Nina counsels others: HIV/AIDS is not the end

KHERSON OBLAST, Ukraine, December 2004 – Nina Gordeyeva is a young mother and social worker who works at Mangoost, a local foundation supported by UNICEF, which provides support to HIV-positive women.

“Three years ago, when I registered at the maternity hospital I found out that I was HIV-positive,” Nina says. “Of course I was absolutely horrified. I could not stop crying. I told my husband about it immediately. He refused to believe me and would not take an HIV test. Even now he is completely ignorant of his HIV status.

“I started working at Mangoost.
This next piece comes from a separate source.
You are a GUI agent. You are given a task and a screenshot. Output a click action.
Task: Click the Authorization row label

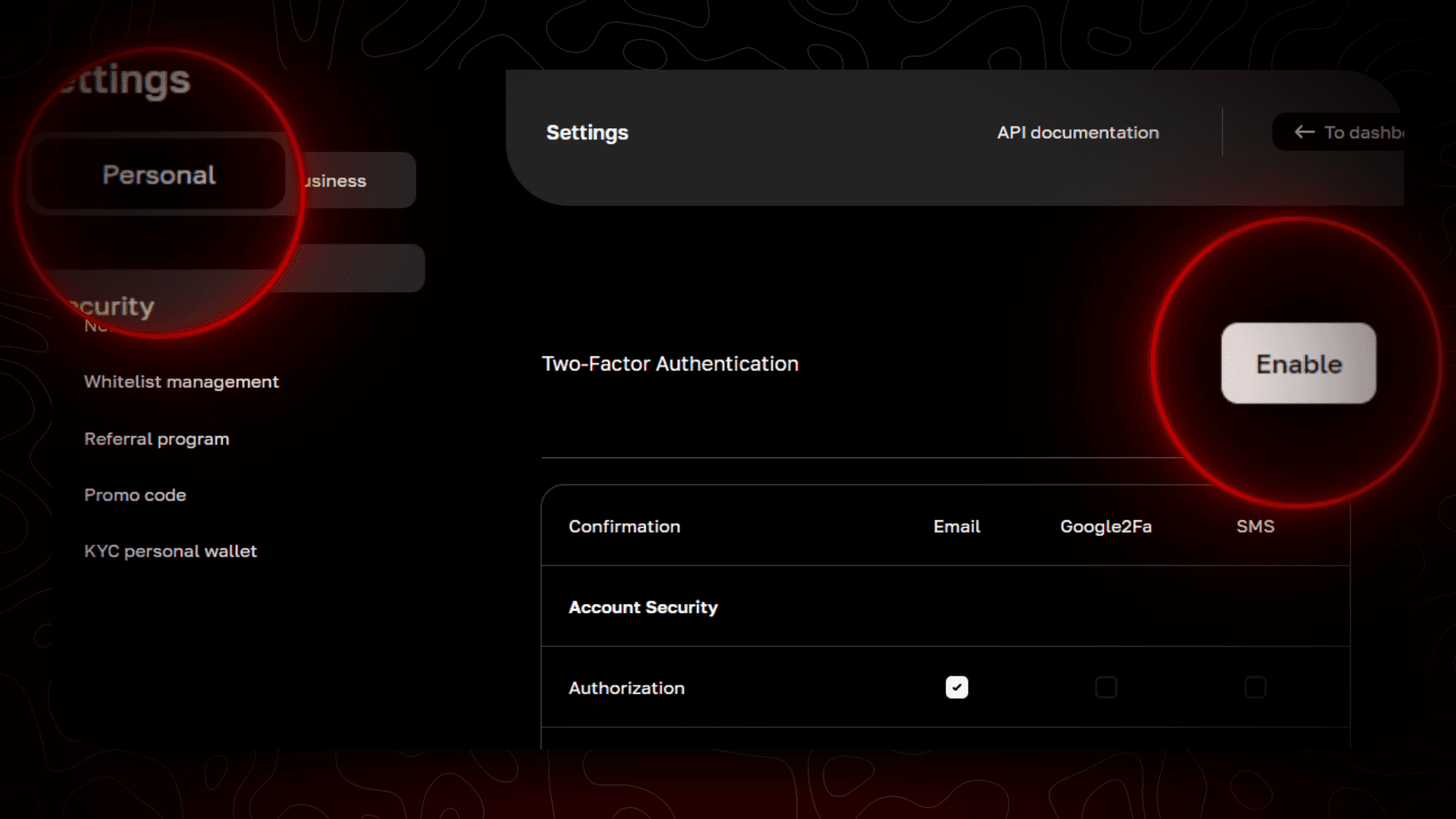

I deal with a number of HIV-positive pregnant women, describing my own experience and explain that life is not over just because you know that you are HIV-positive.”

The rapid spread of HIV/AIDS in Ukraine in the past five years has given the country one of the highest infection rates in Europe. Expert estimates indicate that every hundredth Ukrainian is now HIV-positive, and the number of children born to HIV-positive mothers has increased dramatically, with about 300 cases each year in the worst-affected regions.

More and more frequently, HIV infection is being diagnosed among pregnant women who do not belong to high-risk groups. Many contract the disease from partners who are or were formerly injecting drug users. But Mangoost, with support from UNICEF, is helping to lower the rate of HIV transmission between mothers and their babies in Kherson Oblast. 

Nina and her husband were divorced after their child was born. “She is two and a half, a clever little girl who knows lots of rhymes, likes singing and will soon start going to nursery school. Most important of all – she is completely healthy.”

Nina often visits the maternity wards in Kherson where HIV-positive mothers give birth, to show them a real example of someone living with HIV and to give them hope that their children can be born virus-free.

Olga, one of the mothers whom Nina met, discovered that she was HIV-positive when she became pregnant. Nina helped her to overcome her fears and convinced Olga that with the right medical treatmeant she could safely go ahead and have her baby.

“At the maternity unit they gave me antiretroviral therapy, and the doctors and all the medical staff treated me with understanding and respect,” Olga said. “My daughter was born beautiful and healthy. My husband supports and helps me. We are planning to have a son once our daughter is a little bit older.”

Mangoost social workers and volunteers give psychological advice, do HIV prevention education and issue free needles and syringes.

Today there are 18 HIV-positive pregnant women registered at the Kherson Oblast HIV/AIDS Centre. All have had advice from medical specialists before and after their HIV test. They are treated with the drug Retrovir in their 36th week of pregnancy and their newborn babies receive the drug Viramun.

Dr.Yaroslav Ziatiuk, Chief Physician at the Centre, says that specialists and paediatricians help pregnant women to know their HIV status, administer antiretroviral medications if necessary and provide advice to HIV-positive mothers on the various options for feeding their babies.  Dr. Ziatiuk says these measures have helped to lower the risk of mother-to-child transmission of HIV to 5 per cent or even less in Kherson. The prevention of vertical HIV transmission is a measure that not only saves lives, but revives hope for a healthy society.